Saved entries
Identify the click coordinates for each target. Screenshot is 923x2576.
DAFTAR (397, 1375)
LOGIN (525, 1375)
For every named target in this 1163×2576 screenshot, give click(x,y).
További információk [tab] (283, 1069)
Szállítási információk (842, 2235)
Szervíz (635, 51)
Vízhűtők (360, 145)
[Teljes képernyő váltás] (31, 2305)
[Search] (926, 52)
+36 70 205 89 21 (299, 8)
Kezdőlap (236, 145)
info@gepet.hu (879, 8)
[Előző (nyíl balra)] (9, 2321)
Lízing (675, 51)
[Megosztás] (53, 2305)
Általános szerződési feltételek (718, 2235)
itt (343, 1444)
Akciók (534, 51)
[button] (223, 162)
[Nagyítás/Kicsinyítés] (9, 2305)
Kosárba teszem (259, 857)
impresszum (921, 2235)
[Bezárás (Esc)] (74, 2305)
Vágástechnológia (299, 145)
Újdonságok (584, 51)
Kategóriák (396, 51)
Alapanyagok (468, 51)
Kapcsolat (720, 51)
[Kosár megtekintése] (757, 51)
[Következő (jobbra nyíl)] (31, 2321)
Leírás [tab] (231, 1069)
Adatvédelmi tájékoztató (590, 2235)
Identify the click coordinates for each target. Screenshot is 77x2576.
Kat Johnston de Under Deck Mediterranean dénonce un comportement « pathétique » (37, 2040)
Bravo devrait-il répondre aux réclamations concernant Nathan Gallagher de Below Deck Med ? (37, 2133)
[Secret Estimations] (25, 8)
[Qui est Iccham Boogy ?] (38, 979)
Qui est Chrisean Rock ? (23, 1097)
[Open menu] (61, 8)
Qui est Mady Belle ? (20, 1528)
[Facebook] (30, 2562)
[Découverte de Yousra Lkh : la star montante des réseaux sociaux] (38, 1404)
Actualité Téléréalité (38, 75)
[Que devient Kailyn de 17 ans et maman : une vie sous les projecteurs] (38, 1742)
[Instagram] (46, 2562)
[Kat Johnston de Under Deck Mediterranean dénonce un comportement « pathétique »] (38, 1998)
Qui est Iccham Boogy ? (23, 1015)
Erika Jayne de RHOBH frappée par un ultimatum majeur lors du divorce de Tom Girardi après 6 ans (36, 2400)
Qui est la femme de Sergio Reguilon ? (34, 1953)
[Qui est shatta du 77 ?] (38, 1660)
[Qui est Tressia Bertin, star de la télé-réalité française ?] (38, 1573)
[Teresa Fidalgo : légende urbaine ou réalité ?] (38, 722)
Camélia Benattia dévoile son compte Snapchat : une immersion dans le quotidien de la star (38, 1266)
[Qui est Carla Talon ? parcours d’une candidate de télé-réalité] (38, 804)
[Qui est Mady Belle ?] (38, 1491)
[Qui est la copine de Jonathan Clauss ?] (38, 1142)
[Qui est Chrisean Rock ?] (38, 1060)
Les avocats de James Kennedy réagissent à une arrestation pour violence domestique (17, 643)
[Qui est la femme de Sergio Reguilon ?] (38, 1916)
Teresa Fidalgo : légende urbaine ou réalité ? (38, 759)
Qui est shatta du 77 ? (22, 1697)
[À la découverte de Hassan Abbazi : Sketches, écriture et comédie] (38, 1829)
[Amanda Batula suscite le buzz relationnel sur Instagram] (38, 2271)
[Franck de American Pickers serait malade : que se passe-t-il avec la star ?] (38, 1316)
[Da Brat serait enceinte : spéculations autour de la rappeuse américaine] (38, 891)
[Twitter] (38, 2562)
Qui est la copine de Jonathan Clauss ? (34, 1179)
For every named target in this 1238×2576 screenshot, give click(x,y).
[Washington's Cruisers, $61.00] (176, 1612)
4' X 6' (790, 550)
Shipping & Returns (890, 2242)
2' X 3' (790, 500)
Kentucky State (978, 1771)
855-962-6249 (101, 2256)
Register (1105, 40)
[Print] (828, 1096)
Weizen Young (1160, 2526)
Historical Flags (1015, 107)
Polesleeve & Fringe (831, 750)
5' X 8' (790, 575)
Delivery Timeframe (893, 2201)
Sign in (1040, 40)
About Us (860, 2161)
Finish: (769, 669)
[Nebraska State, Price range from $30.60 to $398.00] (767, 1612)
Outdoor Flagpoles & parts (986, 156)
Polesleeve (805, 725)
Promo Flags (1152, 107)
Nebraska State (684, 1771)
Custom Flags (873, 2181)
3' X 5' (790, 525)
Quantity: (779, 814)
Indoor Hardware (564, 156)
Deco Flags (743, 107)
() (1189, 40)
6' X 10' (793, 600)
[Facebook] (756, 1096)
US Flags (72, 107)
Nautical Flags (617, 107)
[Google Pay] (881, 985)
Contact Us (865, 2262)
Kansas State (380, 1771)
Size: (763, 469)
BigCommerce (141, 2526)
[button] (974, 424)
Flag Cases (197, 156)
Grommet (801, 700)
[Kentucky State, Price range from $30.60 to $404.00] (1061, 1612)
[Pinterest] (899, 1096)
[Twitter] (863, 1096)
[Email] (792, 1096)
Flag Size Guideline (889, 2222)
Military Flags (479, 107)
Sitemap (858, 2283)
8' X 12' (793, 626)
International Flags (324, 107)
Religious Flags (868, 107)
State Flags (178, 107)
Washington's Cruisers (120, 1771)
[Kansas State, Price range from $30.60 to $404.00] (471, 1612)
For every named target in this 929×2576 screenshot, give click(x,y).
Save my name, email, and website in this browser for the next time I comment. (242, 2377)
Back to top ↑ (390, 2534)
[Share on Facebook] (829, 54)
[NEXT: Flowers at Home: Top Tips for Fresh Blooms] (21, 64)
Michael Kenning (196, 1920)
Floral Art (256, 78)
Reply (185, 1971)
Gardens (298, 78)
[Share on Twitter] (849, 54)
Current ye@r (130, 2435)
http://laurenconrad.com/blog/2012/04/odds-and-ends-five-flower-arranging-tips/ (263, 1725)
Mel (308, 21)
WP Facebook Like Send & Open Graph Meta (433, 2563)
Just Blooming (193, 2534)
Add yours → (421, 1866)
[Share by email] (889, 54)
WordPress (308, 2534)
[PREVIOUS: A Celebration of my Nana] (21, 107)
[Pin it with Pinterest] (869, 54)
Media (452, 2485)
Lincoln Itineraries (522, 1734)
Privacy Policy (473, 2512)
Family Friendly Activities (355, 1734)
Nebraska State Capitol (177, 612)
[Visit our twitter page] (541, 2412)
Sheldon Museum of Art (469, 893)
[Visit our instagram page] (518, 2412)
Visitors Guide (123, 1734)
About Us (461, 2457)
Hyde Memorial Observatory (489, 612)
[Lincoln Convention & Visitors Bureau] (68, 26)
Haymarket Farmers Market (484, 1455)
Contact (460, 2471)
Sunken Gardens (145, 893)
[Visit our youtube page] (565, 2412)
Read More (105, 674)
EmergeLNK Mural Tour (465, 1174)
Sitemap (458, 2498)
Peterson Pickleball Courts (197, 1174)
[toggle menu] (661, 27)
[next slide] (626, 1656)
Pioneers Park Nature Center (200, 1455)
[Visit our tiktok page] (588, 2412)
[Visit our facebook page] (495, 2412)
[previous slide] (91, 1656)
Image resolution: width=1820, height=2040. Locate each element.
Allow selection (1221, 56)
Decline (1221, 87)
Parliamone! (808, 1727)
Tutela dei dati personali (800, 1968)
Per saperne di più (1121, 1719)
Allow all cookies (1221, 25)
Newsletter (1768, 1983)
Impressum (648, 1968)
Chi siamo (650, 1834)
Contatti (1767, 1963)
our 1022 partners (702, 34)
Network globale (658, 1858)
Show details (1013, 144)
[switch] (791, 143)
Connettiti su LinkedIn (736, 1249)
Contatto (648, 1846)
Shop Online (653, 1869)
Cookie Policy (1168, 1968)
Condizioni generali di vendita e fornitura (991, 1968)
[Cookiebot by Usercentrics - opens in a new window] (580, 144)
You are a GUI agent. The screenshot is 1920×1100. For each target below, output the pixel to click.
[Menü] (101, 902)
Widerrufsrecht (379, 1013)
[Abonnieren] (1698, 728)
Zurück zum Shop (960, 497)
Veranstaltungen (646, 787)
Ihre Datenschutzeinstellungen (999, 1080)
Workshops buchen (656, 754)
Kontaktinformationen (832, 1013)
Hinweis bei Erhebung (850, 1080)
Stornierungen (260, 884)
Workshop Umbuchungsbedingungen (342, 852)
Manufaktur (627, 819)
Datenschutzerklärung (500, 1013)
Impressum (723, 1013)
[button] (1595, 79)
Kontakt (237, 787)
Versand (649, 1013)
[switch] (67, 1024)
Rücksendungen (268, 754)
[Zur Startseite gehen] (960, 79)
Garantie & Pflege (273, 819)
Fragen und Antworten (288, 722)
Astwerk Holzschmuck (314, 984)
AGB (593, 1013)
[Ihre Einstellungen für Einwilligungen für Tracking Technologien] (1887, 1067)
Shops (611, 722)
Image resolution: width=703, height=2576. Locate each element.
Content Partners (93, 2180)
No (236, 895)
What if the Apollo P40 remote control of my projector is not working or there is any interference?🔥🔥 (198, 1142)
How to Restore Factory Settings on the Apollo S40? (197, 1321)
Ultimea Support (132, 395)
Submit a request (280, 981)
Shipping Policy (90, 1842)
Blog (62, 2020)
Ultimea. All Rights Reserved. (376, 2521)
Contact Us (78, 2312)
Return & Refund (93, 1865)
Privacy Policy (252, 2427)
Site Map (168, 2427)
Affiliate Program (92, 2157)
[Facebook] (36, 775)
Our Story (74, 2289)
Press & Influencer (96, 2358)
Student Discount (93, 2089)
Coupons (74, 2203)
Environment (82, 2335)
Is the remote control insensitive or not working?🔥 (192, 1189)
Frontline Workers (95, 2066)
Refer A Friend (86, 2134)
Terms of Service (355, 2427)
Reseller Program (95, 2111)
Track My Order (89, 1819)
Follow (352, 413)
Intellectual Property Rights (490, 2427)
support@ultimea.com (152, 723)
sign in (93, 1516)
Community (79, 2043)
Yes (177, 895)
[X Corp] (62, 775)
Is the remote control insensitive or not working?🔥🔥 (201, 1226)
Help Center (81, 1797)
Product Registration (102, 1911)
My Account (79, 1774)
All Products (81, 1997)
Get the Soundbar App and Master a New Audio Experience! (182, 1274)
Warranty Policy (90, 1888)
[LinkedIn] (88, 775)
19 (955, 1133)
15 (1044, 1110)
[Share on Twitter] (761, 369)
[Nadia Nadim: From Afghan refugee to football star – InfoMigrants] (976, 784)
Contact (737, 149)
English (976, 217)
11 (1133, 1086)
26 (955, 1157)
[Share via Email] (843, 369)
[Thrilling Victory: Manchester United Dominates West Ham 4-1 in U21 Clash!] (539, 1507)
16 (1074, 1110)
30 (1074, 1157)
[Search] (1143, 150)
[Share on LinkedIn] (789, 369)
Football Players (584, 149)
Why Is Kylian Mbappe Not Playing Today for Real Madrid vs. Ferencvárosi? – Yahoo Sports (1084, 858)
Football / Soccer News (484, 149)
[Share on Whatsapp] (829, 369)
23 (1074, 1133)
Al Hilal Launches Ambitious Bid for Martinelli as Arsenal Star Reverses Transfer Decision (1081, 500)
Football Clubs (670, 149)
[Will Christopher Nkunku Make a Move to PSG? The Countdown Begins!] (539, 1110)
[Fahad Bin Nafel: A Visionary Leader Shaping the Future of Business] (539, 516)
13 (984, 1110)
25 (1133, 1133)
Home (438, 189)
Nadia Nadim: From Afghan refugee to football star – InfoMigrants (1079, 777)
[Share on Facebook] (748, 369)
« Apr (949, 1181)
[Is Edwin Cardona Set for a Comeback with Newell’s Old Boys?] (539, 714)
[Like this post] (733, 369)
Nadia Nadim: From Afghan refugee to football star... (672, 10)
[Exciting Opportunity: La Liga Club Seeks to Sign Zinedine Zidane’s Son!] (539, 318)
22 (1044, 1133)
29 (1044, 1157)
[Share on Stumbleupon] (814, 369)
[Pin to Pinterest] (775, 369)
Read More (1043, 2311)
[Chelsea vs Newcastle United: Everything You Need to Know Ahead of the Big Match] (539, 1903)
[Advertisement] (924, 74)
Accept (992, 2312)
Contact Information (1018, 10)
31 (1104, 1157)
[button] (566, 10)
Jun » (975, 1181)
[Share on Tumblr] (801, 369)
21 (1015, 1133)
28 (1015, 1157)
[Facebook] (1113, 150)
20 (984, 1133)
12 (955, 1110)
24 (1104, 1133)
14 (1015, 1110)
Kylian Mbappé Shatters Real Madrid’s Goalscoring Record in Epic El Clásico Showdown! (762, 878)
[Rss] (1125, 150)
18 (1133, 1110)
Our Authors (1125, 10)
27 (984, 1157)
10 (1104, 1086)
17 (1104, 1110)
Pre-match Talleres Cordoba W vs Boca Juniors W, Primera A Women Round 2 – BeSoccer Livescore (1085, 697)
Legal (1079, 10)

What you are asked to do:
Working from the records above, write out verbatim only the lines from the line containing "13 (984, 1110)" through the line containing "[Pin to Pinterest] (775, 369)".

Task answer:
13 (984, 1110)
25 (1133, 1133)
Home (438, 189)
Nadia Nadim: From Afghan refugee to football star – InfoMigrants (1079, 777)
[Share on Facebook] (748, 369)
« Apr (949, 1181)
[Is Edwin Cardona Set for a Comeback with Newell’s Old Boys?] (539, 714)
[Like this post] (733, 369)
Nadia Nadim: From Afghan refugee to football star... (672, 10)
[Exciting Opportunity: La Liga Club Seeks to Sign Zinedine Zidane’s Son!] (539, 318)
22 (1044, 1133)
29 (1044, 1157)
[Share on Stumbleupon] (814, 369)
[Pin to Pinterest] (775, 369)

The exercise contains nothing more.